GIVEN PASSAGE:

The Trine series has always been notable for its beautiful visuals, and Trine 4 has still got it. In the opening scene there is a brief second of texture pop in that had me worried, but those fears were for nothing as the remainder of the game after that split second looks amazing. Developers Frozenbyte manage to always make a night sky look so lovely, along with a fair range of differing fantastical scenery as you chase the Prince. Even better is that there aren’t any real performance issues. The frame rate can have a few short hiccups when there’s alot going on or when combat sequences begin, but they’re often not noticeable unless you’re looking for them and they never affect gameplay. Given how many moving parts some of the physics puzzles can have, I’m pretty chuffed that it runs so well while looking so nice.

Not only does it looks nice and runs well, it also sounds good too! Terry Wilton returns as the narrator describing the heroes progress. I could happily listen to much more bantering between the heroes themselves, a combination of the fun voices given to the characters and the fact they make a great team. Given that the character models only convey so much, it falls upon the dialogue to help add that personality. The music manages to capture that fantastical grand adventure setting well, series composer Ari Pulkkinenhas has done a great job again.

THINGS TO DO:
A: Name each aspect of the game's sound that the Trine 4 review discusses.
B: In the Trine 4 review, which developer is credited with making a night sky look lovely?
C: Carry on with the Trine 4 review from the point where it stops.

ITEMS:
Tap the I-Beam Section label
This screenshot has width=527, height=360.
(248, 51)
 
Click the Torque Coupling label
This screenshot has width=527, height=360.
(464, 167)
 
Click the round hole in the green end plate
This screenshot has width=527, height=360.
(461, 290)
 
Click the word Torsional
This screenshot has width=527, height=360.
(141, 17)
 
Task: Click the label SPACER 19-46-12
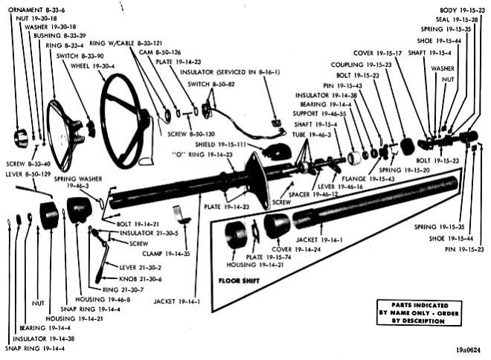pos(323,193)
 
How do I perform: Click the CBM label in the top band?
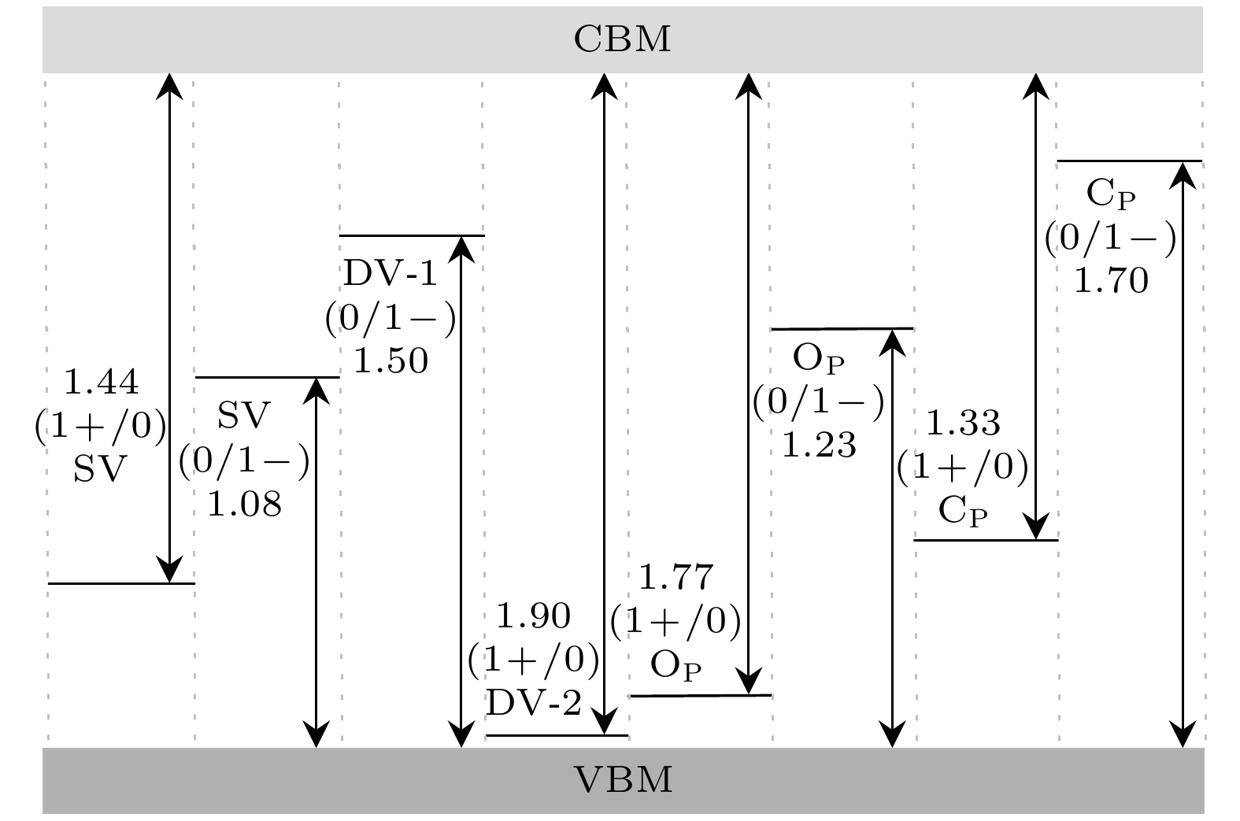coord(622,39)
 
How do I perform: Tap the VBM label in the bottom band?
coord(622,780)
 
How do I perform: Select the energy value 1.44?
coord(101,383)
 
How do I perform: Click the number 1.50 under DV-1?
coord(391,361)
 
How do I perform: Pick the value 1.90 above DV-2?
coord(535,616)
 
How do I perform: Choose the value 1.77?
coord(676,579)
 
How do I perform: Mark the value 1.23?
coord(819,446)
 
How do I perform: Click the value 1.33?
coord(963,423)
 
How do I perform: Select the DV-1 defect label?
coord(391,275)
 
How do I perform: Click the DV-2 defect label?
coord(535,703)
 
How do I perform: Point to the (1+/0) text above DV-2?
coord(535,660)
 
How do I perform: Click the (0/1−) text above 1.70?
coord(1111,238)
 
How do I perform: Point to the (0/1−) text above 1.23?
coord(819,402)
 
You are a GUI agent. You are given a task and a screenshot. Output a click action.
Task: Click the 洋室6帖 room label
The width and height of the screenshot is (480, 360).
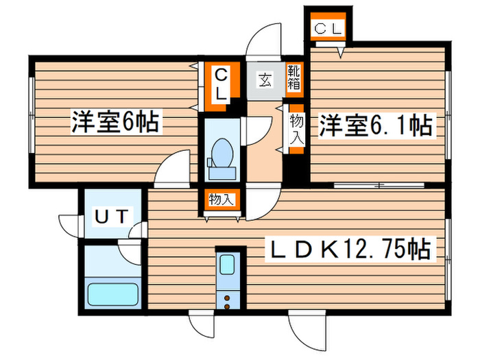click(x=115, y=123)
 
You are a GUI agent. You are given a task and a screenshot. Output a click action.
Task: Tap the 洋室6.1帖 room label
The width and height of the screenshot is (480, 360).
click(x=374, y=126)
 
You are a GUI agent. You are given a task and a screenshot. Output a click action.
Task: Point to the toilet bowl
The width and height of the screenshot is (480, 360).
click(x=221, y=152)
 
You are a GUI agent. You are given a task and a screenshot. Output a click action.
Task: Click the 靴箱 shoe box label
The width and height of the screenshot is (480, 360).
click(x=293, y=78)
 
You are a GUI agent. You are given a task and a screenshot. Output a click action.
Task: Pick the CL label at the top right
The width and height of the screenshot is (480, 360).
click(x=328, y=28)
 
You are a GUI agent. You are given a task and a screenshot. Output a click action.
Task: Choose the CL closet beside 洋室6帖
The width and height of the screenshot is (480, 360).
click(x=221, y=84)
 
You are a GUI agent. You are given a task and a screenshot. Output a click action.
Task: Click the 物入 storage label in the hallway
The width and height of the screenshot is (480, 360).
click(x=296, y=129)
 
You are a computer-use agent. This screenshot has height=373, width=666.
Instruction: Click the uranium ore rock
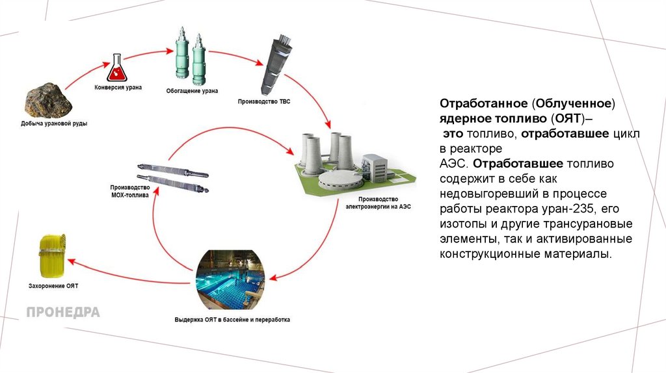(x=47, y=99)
--
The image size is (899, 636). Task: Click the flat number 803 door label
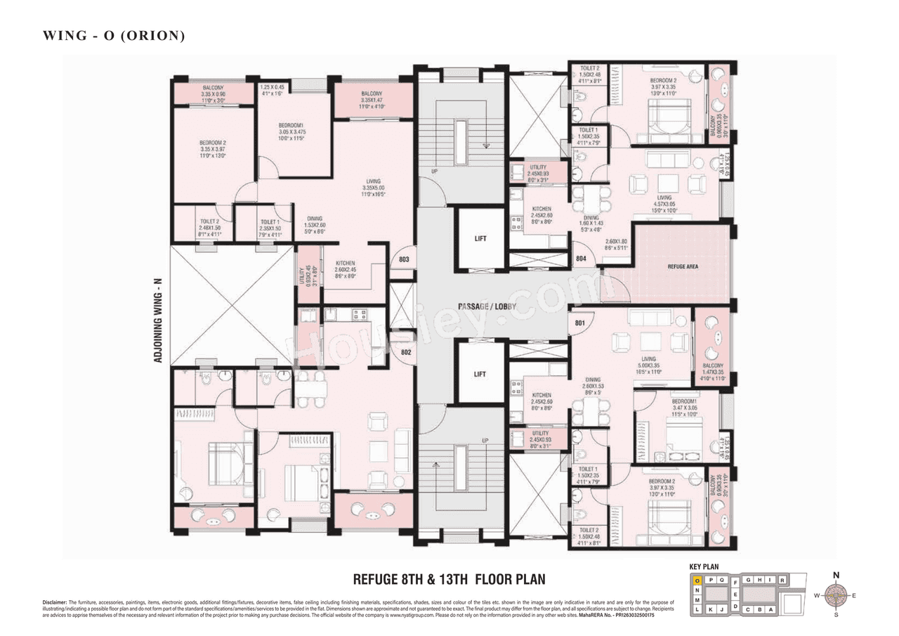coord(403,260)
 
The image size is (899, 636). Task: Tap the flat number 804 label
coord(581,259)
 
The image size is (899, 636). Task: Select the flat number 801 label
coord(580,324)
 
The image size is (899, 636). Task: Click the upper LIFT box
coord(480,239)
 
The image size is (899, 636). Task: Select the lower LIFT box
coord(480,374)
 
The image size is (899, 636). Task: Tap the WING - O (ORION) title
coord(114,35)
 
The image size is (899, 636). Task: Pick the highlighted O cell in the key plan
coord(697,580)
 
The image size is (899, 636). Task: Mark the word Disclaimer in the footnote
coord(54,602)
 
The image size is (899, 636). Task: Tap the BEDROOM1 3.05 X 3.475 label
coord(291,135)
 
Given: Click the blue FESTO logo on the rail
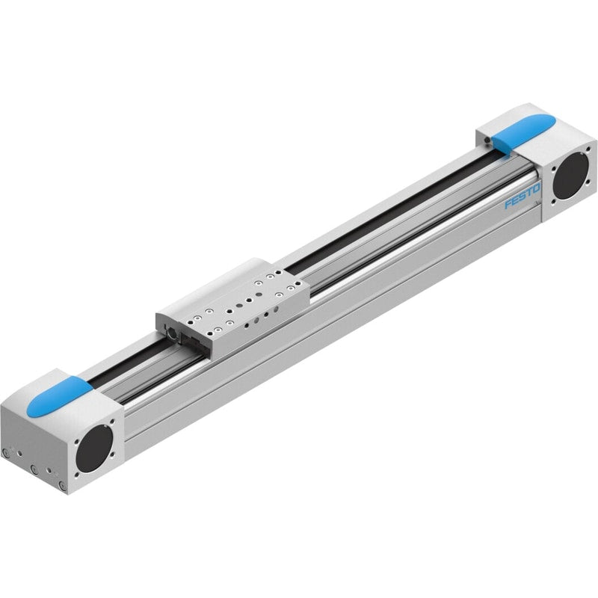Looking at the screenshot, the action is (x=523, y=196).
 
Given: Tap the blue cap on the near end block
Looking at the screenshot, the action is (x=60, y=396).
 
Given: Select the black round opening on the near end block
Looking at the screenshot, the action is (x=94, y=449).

EXERCISE RESULTS:
A:
- The narration, with Terry Wilton returning as the narrator
- The banter between the heroes, voiced with fun character voices
- The music, which captures the fantastical grand adventure setting

B: Frozenbyte

C:
There’s plenty of options to help customise the game, including settings that make it easier to see characters and read text in the handheld mode. While I didn’t need to mess around with much, it’s always good to make it easier for people to access the game.

After Trine 3 I never expected that there would be a fourth one, but I’m happy that there is and that it turned out so well. If you enjoyed the first two games (and even the third), this is a must buy. It’s a return to form and now that I’ve completed it I eagerly await Trine 5.